Keywords

1 Introduction

Image processing applications often require computing, analyzing and studying the characteristics of objects contained in digital images. In the field of digital geometry [4], new mathematical definitions of basic geometric objects are introduced to better fit these discrete data, in particular, the notion of digital straight segments (DSS) [4, 12]. DSS has been used in many different contexts to study and analyze the geometrical characteristics of digital curves extracted from contour of objects in digital image [2, 6, 7, 10, 11], such as detection of the convex and concave parts of the shape, the discrete geometric estimators: length, tangent, curvature estimators, dominant point detection, ...

In this paper we are interested in computing the local geometric characteristics at every pixels in image, not only object contours, using the discrete tools.
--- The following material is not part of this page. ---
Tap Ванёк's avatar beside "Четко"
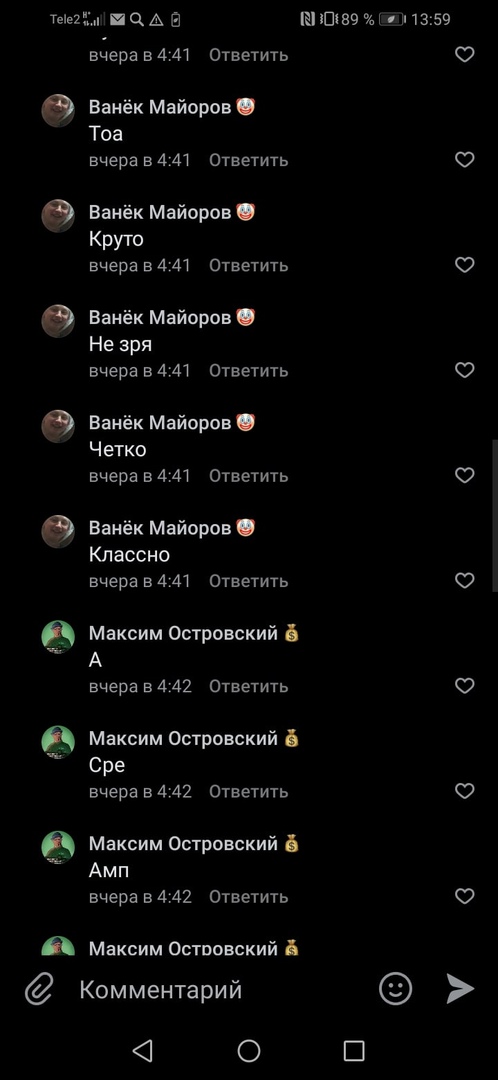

More precisely, based on the arithmetic properties of DSS and their link with the Farey sequences, we develop a new directional filter from which different geometric features at each image point can be estimated, such as the length and directional features, the thickness map and the distance to object boundary.

In the context of directional filters using discrete geometry and mathematical morphology tools, several works have been proposed [8, 9, 13, 14, 17]. Van Herk has presented in [17] an efficient algorithm for local min/max filters using linear structuring element (SE). Soille et al. [13] proposed later a generalized implementation of this method for erosion and dilation along discrete line at arbitrary angles. The method was promising, however the obtained results are not translation invariant (TI) to the image frame. Indeed, depending on the position of SE along the line, the obtained results can slightly vary from one position to another. To tackle this issue, Soille and Talbot [14] proposed a TI method allowing to efficiently compute the different morphological operations of grayscale images. However, no implementation is given to reproduce the proposed method. Still in [14], an application of orientation fields is presented. For this, a segment of fixed length is used for the local orientation estimation. The obtained result depends strongly on this length parameter. Using the path operator from mathematical morphology, Merveille et al. have introduced in [8, 9] a non-linear operator, called Ranking the Orientation Responses of Path Operators (RORPO), for 2D and 3D curvilinear structure analysis. RORPO is well adapted to extract the characteristic of objects with intrinsic anisotropy, and has been applied as a curvilinear filter in segmentation framework of blood vessels in medical imaging.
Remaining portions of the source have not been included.